■死刑について3:死刑制度をどう考えるかは思考の試薬
昨日、やっと辺見庸さんの「単独発言 私はブッシュの敵である」の本を入手できました。
そこに、「死刑制度について」という講演記録が載っていました。
先ずそこを読んでしまいました。
けっこう落ち込んでしまいそうです。
2日つづきになりますが、今日もまた「死刑について」を書きます。
辺見さんはこう書いています。
死刑制度というものが思考の試薬のように思えることがあります。私のすべてが、辺見さんに見透かされてしまっているようで気が重いです。

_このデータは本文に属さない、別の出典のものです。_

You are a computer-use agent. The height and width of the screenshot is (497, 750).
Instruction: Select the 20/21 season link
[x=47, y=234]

死刑制度をどう考えるか。その答えのいかんで、その人の思想や世界観の一端どころか、おそらくはいちばん大事なところが見えてきます。
自分自身でさえわかっていない自分が、彼には見えてしまっています。
皮肉ではなく、そう思います。
死刑が執行された永山則夫について言及しています。
私も彼の手記や作品を読んだ時期がありましたが、辺見さんと違い、何も見えませんでした。

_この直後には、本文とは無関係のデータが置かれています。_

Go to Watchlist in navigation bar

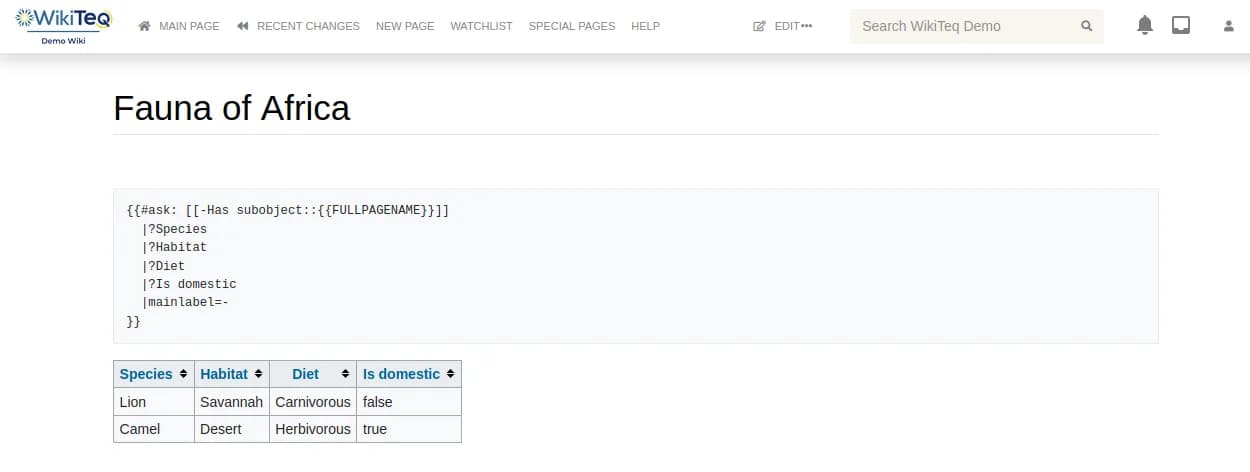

世の中には存在が否定されるべき人はいない、という辺見さんの意見には全く賛成です。
死刑囚も人間だという話も、よくわかります。
私自身、世の中には本当は悪い人などいないと確信しています。
それは乳幼児たちを見ていればよくわかります。
にもかかわらず、身勝手な殺人が起こっています。
否定されるべきでない人の存在が否定されてしまった。
その帳尻は合わせなければ、生命全体が成り立たないと、私には思えてなりません。
他人の生命を奪った時に、実は自らの生命を放棄したのだと私は考えます。
つまり、殺したのは相手だけではなく、自らもなのです。
その死者のけじめをつけなくてはいけないように思います。
しかし、だからといって、それを国家を牛耳る権力者の権限にしていいわけではありません。
問題は2つあるように思います。
死刑制度の是非とそれをだれが担うのかという問題と。
辺見さんは、ペットの殺処理システムの、生々しい話を紹介し、死刑制度もそれに繋がっていると示唆しています。

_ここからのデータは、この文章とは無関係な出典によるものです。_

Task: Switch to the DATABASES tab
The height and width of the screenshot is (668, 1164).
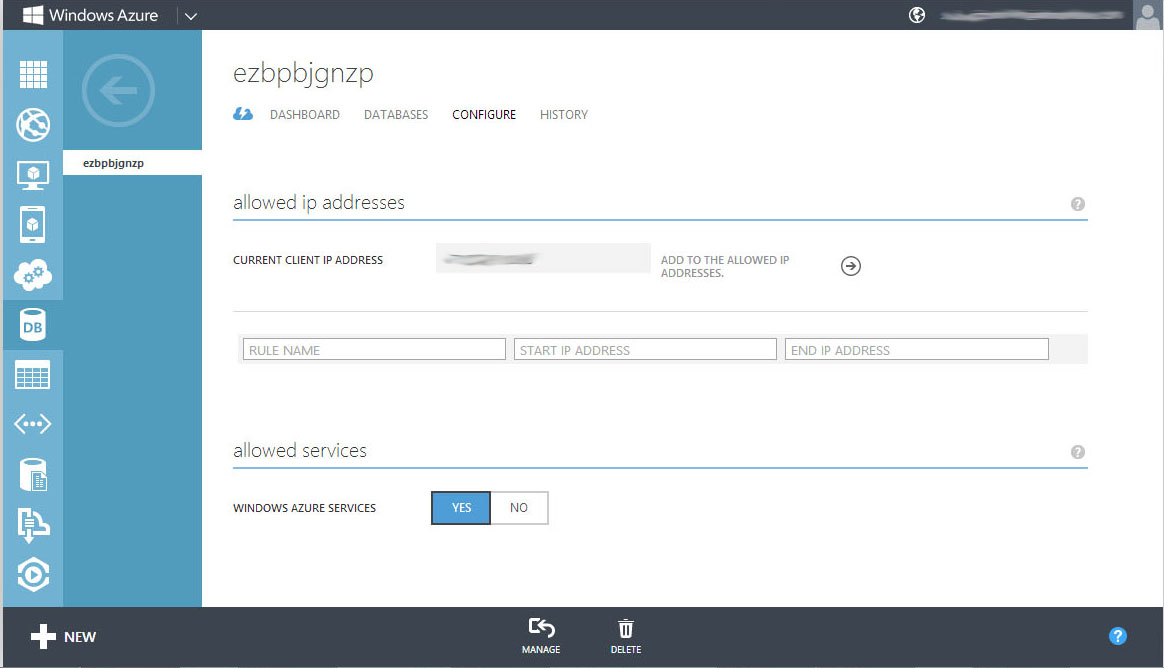Action: click(396, 114)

そしてペット処理の話をすると反響が大きいのに、死刑制度の話は反響が少ないと嘆きます。
その怒りはとてもよくわかりますが、私自身、同じ反応をするかもしれません。
問題の設定に間違いがあるように思うからです。
処理システムの話は、また別の3番目の問題だろうと思います。
しかし辺見さんの深い洞察に反論するほどの確信は、まだ持てません。
昨夜、テレビで映画「グリーンマイル」が放映されていました。
無実の人が死刑を執行される残酷な映画です。
迷ったのですが、結局、観るのをやめました。
多くの人と同じく、死刑制度の問題からは逃げたい気がしています。
しかし、それをどう考えるのかが私の世界観の核心を物語っているという辺見さんの問題提起を読んだ以上は、避けては通れない気がしています。
もう少し考えてみるつもりです。
厄介な問題にぶつかってしまいました。